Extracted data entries
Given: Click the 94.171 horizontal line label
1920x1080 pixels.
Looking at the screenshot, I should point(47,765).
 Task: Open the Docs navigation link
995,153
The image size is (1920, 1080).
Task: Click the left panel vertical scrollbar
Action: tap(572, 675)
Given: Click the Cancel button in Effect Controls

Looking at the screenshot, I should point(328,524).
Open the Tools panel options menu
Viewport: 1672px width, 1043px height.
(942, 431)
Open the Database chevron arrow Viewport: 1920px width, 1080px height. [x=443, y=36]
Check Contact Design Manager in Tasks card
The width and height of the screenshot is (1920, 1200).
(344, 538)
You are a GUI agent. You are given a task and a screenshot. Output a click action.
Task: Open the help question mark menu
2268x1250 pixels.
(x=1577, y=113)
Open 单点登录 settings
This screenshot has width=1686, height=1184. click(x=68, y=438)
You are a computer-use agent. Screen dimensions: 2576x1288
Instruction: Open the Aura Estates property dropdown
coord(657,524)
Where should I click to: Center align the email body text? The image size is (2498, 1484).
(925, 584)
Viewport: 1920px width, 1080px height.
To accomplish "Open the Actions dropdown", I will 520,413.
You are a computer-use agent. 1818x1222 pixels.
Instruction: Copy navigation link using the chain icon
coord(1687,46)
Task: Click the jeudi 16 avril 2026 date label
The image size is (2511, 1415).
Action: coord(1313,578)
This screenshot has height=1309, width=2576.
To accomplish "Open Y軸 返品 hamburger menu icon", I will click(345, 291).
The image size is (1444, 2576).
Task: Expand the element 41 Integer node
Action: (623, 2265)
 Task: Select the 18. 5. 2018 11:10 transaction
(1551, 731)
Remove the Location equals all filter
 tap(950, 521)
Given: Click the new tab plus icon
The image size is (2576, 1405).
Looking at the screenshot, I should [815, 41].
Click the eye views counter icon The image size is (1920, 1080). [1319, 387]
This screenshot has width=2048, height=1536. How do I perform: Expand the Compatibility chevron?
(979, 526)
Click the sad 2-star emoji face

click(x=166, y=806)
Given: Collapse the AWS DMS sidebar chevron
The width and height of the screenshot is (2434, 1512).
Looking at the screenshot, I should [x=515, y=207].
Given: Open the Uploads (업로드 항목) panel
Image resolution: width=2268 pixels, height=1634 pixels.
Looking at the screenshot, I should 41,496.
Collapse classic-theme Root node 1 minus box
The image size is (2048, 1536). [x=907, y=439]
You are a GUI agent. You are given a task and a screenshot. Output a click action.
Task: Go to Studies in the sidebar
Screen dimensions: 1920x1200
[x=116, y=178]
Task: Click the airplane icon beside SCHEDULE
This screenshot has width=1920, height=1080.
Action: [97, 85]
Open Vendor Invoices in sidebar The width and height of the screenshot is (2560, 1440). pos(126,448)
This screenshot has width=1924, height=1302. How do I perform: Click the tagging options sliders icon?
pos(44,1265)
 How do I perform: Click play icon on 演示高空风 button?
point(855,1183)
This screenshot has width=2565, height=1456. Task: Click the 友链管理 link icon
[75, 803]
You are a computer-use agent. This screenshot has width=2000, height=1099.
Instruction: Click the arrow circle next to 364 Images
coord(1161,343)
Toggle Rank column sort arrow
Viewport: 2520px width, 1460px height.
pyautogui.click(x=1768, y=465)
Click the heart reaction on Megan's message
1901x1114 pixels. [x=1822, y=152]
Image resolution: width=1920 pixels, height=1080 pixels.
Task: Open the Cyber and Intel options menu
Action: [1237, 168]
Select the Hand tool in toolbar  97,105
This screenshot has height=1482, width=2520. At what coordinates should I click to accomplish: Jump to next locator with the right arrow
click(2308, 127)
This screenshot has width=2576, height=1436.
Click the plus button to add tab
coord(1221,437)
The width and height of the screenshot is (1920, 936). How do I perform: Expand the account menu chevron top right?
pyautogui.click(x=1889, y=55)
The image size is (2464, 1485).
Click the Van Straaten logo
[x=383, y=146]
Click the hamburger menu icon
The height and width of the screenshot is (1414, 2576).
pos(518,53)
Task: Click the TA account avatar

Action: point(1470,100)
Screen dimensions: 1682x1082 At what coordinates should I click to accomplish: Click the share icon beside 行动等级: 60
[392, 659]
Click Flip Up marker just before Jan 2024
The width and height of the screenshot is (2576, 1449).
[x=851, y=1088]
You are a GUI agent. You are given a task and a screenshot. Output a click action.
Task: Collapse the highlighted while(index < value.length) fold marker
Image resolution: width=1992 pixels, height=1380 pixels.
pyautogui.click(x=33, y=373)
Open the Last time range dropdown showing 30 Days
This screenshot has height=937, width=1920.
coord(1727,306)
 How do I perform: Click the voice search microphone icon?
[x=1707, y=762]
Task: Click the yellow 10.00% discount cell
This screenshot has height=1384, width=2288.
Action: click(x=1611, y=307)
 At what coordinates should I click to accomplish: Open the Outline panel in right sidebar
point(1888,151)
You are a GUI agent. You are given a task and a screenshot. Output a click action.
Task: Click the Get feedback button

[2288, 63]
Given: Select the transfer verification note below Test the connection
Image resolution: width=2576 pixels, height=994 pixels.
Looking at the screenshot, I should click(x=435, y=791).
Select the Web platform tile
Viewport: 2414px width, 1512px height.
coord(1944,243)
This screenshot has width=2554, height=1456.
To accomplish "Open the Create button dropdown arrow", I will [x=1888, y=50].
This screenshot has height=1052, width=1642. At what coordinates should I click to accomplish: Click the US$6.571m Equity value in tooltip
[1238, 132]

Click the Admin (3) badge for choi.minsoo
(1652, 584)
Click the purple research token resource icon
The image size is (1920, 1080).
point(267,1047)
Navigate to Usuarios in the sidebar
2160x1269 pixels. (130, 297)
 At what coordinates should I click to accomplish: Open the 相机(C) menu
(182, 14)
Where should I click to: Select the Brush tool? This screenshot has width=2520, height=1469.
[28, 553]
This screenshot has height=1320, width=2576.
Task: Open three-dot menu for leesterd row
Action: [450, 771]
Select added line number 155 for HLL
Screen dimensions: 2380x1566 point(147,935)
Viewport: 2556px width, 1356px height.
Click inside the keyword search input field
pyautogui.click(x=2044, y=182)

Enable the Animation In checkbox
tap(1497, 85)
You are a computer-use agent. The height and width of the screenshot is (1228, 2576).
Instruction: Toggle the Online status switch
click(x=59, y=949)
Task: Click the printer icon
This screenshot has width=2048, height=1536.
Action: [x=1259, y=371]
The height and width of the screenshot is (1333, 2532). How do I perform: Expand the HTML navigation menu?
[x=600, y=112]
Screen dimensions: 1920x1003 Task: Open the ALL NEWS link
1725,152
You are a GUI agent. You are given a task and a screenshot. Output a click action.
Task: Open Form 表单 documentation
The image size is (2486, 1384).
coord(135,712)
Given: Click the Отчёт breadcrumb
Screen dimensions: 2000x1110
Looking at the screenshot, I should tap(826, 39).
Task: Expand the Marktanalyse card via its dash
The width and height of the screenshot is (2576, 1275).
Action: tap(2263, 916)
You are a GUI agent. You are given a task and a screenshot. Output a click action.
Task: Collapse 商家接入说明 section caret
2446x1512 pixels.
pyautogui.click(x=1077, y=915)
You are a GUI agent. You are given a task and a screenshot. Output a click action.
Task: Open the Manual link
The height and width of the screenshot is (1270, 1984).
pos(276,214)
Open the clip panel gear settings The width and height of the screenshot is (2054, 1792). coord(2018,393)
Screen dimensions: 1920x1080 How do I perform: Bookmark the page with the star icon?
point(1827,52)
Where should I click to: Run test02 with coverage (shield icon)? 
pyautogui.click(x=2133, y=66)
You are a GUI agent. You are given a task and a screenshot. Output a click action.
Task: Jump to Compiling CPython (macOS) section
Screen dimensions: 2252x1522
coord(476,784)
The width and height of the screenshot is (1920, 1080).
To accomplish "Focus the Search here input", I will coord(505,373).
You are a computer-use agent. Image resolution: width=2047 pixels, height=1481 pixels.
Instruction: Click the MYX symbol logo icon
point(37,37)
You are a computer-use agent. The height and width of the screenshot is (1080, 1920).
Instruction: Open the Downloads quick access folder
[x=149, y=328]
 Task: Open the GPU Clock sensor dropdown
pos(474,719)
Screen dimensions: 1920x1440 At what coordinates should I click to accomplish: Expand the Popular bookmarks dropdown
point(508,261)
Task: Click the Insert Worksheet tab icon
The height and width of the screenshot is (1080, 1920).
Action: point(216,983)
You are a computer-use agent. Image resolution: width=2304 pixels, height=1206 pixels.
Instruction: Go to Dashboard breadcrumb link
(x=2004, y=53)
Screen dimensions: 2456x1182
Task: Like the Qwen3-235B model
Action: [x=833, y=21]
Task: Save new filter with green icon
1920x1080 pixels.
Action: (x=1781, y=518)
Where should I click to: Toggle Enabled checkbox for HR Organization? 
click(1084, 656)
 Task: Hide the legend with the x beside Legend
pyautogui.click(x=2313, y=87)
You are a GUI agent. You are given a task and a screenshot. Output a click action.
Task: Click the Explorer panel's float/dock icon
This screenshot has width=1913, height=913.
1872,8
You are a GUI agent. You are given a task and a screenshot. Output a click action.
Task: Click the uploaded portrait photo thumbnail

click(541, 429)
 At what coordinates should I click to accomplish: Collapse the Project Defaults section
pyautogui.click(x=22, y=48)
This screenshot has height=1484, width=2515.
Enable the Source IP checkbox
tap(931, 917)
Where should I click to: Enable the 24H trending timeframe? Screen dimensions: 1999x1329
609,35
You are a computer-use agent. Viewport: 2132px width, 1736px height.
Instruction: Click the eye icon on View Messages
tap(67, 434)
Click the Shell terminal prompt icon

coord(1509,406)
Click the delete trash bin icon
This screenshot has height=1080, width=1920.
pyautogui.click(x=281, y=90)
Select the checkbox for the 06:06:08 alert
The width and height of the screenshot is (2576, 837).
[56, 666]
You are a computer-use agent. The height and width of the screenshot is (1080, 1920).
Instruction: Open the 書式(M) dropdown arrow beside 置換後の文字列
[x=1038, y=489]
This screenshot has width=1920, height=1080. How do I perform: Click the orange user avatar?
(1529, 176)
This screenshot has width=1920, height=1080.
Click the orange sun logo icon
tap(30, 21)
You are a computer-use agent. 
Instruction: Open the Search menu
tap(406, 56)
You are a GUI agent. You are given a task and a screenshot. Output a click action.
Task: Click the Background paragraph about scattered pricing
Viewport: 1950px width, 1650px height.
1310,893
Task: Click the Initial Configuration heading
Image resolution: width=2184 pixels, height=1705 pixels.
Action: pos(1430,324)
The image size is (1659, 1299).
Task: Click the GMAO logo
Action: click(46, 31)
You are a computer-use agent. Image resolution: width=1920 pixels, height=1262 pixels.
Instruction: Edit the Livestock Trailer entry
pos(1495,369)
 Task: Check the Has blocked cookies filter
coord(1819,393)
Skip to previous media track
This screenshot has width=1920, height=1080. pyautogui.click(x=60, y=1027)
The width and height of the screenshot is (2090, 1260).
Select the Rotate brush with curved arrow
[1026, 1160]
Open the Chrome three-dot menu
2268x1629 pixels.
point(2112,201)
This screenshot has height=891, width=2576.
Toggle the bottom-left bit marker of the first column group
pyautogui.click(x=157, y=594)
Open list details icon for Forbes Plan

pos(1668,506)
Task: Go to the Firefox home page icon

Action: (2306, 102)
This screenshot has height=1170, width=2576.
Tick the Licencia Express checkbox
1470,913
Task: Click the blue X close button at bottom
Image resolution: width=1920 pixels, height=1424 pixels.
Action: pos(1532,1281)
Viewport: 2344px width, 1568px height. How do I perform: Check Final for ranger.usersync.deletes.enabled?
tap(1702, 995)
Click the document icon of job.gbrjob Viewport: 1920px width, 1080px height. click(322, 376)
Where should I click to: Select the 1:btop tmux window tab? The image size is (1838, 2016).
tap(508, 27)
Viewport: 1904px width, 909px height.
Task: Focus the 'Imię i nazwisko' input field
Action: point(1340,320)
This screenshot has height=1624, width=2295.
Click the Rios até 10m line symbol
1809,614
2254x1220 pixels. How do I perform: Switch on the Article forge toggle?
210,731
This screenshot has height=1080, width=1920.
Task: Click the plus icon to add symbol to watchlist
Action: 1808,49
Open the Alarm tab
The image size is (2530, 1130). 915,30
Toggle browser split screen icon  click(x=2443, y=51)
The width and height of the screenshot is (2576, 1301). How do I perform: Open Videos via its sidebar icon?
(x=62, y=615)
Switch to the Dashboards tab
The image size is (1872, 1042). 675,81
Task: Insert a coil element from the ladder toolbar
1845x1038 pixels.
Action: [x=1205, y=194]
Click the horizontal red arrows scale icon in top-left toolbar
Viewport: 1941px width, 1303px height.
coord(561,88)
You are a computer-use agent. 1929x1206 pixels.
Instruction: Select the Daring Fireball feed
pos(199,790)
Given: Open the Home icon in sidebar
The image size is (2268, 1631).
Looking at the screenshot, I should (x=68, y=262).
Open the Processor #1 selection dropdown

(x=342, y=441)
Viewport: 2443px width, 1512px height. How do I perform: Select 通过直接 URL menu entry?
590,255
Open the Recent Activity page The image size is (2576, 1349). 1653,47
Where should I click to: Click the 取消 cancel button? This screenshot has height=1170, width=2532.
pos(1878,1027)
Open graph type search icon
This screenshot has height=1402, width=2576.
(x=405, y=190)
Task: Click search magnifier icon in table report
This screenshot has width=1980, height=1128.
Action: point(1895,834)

• What to do:
Identify each line in the records above containing the word "computer"; copy those lines.

• Reply to the exercise:
You are a computer-use agent. Screen dimensions: 2576x1288
You are a computer-use agent. 1818x1222 pixels.
You are a computer-use agent. This screenshot has width=2000, height=1099.
You are a computer-use agent. The height and width of the screenshot is (1228, 2576).
You are a computer-use agent. Image resolution: width=2047 pixels, height=1481 pixels.
You are a computer-use agent. The height and width of the screenshot is (1080, 1920).
You are a computer-use agent. Image resolution: width=2304 pixels, height=1206 pixels.
You are a computer-use agent. Viewport: 2132px width, 1736px height.
You are a computer-use agent. The height and width of the screenshot is (1080, 1920).
You are a computer-use agent. 
You are a computer-use agent. Image resolution: width=1920 pixels, height=1262 pixels.
You are a computer-use agent. 1929x1206 pixels.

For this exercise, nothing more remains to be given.